**Kaynak**
((

Basın özgürlüğü; genel olarak haber, fikir ve düşüncelerin basılmış eserler yoluyla, serbest olarak açıklama ve yayma özgürlüğü olarak tanımlanabilir. Evrensel düzeyde bir hak, aynı zamanda ifade özgürlüğünün de bir parçası niteliğindedir. Basın özgürlüğü önemine atfen, Anayasamız içeriğinde de kendisine yer bulmuştur. Anayasa’nın 28. maddesi ile 5187 sayılı Basın Kanunu’nun 1 ve 3. maddelerinde düzenlenmiş, basının özgürce yayın yapmasının sağlanması amaçlanmıştır.Anayasanın 26/2 fırkası “Basın hürriyetlerinin kullanılmasının, başkalarının şöhret veya haklarının özel aile hayatlarının korunması amaçlarıyla sınırlandırılabileceği” öngörülmüştür. Değişik fikir ve düşünceler, değer ve inançlar yasal sınırları içinde eleştirilebilir, hatta kınanabilir ancak eleştiri ve kınama yasa ve toplumca doğru yönde kabul edilen ahlak kuralları içinde uygar bir tutum içinde yapılabilmeli ancak hukuki uygunluk hallerini de gözetmelidir. Anayasa’nın 28. maddesinin dördüncü fıkrası uyarınca basın özgürlüğünün sınırlanmasında ifade özgürlüğünün sınırlandırılmasına ilişkin hükümler uygulanır. Bu anlamda basın özgürlüğü, ifade özgürlüğünün farklı bir görünümü olarak karşımıza çıkar. Avrupa İnsan Hakları Mahkemesine ve Anayasa Mahkemesine göre ifade özgürlüğü, demokratik toplumun temelini oluşturan ana unsurlardan olup, sadece toplum tarafından kabul gören, zararsız veya ilgisiz kabul edilen bilgi ve fikirler için değil incitici, şok edici ya da endişelendirici bilgi ve düşünceler için de geçerlidir. İfade özgürlüğü, yokluğu hâlinde demokratik bir toplumdan söz edemeyeceğimiz çoğulculuğun, hoşgörünün ve açık fikirliliğin bir gereğidir.

))

**Kayıt Alıntıları**
((

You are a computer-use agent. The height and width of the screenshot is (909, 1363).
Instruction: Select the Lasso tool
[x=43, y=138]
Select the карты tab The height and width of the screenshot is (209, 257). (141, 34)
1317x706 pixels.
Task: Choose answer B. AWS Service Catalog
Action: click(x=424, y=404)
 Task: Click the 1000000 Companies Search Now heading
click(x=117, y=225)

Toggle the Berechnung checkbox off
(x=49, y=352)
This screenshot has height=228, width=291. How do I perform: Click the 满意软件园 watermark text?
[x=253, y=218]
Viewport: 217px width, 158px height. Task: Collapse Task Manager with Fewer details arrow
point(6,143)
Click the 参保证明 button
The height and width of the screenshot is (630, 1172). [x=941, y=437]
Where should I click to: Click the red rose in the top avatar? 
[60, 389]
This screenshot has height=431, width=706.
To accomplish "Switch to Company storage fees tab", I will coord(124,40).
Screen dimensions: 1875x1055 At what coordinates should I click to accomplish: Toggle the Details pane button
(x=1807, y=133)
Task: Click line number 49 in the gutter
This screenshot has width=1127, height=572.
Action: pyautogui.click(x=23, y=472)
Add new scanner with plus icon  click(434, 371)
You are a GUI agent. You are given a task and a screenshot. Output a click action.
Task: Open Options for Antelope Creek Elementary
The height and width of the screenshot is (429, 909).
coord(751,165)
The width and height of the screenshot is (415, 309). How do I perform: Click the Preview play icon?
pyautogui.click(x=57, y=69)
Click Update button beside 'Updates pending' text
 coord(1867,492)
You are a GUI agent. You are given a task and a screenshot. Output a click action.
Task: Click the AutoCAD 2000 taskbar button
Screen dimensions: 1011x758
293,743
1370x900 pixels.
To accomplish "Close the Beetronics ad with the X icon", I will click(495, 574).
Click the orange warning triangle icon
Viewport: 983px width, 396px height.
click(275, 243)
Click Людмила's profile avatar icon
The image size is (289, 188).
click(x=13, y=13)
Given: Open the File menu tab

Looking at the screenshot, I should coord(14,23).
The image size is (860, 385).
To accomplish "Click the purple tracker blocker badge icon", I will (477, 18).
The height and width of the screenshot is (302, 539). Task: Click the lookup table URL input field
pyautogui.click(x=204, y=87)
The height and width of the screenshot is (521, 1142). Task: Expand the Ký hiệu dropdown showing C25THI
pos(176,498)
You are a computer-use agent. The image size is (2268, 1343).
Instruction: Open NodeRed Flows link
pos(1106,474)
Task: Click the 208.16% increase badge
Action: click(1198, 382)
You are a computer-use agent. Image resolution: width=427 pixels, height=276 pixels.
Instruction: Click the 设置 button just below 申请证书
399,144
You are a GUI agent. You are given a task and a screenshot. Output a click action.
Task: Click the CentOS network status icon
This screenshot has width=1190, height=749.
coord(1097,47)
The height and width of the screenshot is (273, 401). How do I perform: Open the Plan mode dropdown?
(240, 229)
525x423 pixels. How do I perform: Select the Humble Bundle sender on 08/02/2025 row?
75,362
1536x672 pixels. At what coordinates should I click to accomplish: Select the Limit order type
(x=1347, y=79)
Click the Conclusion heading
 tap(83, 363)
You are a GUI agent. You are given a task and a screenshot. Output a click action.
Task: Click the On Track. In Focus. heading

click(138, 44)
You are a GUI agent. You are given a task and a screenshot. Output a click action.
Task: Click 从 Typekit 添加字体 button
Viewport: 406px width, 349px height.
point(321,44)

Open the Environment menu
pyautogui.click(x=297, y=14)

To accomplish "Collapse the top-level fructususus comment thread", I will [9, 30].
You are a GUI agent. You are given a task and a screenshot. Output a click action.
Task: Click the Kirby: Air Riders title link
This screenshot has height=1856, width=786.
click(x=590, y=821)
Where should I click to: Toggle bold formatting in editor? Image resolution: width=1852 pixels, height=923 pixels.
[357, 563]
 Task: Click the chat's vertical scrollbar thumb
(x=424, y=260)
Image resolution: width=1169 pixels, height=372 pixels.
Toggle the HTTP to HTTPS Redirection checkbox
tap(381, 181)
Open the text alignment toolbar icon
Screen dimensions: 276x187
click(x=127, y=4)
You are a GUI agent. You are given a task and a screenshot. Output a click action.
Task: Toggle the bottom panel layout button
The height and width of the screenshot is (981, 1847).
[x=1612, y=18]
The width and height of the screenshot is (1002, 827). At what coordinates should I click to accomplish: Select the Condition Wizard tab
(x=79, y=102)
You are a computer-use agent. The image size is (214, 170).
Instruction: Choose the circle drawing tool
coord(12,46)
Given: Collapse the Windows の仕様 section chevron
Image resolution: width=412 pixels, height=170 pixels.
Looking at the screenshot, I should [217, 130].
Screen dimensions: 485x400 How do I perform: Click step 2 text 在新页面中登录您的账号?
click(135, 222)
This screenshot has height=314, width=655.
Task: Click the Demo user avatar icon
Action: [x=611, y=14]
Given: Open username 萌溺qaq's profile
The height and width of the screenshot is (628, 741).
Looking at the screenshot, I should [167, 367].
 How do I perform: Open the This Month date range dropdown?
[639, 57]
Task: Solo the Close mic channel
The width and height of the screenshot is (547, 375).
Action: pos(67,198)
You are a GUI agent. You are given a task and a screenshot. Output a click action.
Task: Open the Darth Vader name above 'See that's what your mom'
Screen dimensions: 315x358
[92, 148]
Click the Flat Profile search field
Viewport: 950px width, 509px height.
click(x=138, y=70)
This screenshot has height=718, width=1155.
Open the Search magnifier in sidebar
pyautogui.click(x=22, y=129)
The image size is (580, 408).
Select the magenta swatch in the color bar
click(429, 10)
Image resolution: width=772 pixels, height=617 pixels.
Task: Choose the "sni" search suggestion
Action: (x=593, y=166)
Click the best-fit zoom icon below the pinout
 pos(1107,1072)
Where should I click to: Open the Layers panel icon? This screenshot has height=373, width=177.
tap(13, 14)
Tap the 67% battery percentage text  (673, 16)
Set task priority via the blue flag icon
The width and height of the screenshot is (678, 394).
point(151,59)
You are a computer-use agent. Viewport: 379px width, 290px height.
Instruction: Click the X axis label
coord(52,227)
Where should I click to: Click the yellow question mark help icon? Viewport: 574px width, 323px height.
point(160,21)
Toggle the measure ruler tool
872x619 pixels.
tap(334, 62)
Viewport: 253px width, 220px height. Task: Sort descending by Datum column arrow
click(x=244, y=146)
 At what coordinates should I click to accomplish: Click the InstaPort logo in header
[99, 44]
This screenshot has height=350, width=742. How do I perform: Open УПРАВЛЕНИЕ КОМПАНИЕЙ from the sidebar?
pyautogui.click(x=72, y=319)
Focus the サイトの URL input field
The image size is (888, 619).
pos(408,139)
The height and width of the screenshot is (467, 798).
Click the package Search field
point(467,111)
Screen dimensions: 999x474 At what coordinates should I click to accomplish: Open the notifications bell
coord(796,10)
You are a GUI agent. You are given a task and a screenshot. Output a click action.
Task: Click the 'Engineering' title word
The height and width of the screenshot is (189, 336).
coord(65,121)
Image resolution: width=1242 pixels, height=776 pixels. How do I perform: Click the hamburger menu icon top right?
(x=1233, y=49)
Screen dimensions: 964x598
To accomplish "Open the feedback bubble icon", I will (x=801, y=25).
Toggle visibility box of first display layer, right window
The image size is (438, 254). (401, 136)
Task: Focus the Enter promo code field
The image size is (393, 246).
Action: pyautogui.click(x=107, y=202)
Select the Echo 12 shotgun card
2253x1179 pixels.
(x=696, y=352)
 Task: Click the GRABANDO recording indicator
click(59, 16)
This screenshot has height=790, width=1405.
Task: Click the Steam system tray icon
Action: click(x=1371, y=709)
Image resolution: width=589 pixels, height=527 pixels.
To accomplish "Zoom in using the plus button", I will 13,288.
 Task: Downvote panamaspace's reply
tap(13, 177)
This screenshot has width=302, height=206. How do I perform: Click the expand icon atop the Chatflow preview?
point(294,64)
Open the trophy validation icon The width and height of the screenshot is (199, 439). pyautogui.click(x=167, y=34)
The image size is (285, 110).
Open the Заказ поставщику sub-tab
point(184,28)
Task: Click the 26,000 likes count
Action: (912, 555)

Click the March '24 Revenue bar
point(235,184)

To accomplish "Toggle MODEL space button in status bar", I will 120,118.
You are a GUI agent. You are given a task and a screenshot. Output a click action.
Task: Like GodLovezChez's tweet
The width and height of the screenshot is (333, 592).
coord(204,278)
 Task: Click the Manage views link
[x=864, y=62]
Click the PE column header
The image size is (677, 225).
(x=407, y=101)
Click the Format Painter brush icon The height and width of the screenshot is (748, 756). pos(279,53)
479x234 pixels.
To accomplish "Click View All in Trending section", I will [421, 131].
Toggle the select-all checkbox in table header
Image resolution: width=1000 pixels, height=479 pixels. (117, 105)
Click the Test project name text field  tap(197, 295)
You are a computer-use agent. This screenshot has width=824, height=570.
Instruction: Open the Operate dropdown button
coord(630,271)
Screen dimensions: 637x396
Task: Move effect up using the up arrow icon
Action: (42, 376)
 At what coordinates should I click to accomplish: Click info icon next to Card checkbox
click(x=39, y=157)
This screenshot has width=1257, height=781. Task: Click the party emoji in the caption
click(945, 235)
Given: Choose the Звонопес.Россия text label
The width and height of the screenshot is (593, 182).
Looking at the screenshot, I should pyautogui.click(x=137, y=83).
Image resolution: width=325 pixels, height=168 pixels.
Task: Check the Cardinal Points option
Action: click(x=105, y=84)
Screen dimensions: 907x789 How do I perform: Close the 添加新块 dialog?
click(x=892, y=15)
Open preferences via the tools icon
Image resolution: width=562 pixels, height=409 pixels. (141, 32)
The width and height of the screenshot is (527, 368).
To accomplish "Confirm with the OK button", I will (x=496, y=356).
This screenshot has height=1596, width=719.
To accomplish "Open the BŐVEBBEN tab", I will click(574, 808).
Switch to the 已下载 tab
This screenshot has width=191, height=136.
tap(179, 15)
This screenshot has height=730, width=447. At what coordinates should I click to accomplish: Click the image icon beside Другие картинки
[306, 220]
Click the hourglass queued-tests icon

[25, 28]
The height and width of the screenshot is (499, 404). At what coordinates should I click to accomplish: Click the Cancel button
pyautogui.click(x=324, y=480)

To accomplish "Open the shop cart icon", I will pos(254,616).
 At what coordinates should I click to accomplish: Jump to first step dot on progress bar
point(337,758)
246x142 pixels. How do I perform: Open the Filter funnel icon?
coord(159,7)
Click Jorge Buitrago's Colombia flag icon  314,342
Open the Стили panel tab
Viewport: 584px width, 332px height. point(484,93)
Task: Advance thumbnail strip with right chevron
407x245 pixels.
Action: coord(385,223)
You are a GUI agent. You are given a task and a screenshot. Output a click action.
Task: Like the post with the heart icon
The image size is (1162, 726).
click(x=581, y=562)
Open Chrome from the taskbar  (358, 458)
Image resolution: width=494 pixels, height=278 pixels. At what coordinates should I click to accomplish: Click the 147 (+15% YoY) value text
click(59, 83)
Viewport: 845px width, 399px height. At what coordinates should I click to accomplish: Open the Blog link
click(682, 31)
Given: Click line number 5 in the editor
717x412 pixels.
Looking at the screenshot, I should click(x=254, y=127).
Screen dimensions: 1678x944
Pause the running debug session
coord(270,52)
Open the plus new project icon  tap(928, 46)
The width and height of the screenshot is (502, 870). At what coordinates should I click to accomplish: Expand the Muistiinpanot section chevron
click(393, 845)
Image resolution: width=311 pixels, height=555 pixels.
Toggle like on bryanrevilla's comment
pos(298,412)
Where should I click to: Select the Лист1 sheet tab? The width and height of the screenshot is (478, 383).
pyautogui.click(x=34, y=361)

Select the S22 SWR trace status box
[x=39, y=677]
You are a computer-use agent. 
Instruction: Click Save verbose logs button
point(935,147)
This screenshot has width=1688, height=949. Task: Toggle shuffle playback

))

**Yazılı Soru**
Kaynakta "Basın özgürlüğü; genel olarak" diye başlayan paragrafı, temel bilgilerini koruyarak madde madde kısaltın.

**Sorunun Cevabı**
- Basın özgürlüğü, haber, fikir ve düşünceleri basılmış eserler yoluyla serbestçe açıklama ve yayma özgürlüğüdür. Evrensel bir haktır ve ifade özgürlüğünün parçasıdır.
- Anayasa'nın 28. maddesinde ve 5187 sayılı Basın Kanunu'nun 1. ve 3. maddelerinde düzenlenmiştir. Amaç, basının özgürce yayın yapmasını sağlamaktır.
- Anayasa'nın 26/2 hükmüne göre basın hürriyeti, başkalarının şöhret veya haklarının ve özel aile hayatlarının korunması amacıyla sınırlandırılabilir.
- Farklı fikir, değer ve inançlar yasal sınırlar içinde eleştirilebilir, hatta kınanabilir. Ancak bu eleştiri yasaya ve ahlak kurallarına uygun, uygar bir tutumla ve hukuki uygunluk halleri gözetilerek yapılmalıdır.
- Anayasa'nın 28. maddesinin dördüncü fıkrası uyarınca basın özgürlüğü sınırlanırken ifade özgürlüğüne ilişkin hükümler uygulanır. Basın özgürlüğü, ifade özgürlüğünün farklı bir görünümüdür.
- Avrupa İnsan Hakları Mahkemesi ve Anayasa Mahkemesine göre ifade özgürlüğü, demokratik toplumun temel unsurlarındandır. Zararsız bilgi ve fikirleri olduğu gibi incitici, şok edici ya da endişelendirici bilgi ve düşünceleri de kapsar.
- İfade özgürlüğü çoğulculuğun, hoşgörünün ve açık fikirliliğin gereğidir. Yokluğunda demokratik bir toplumdan söz edilemez.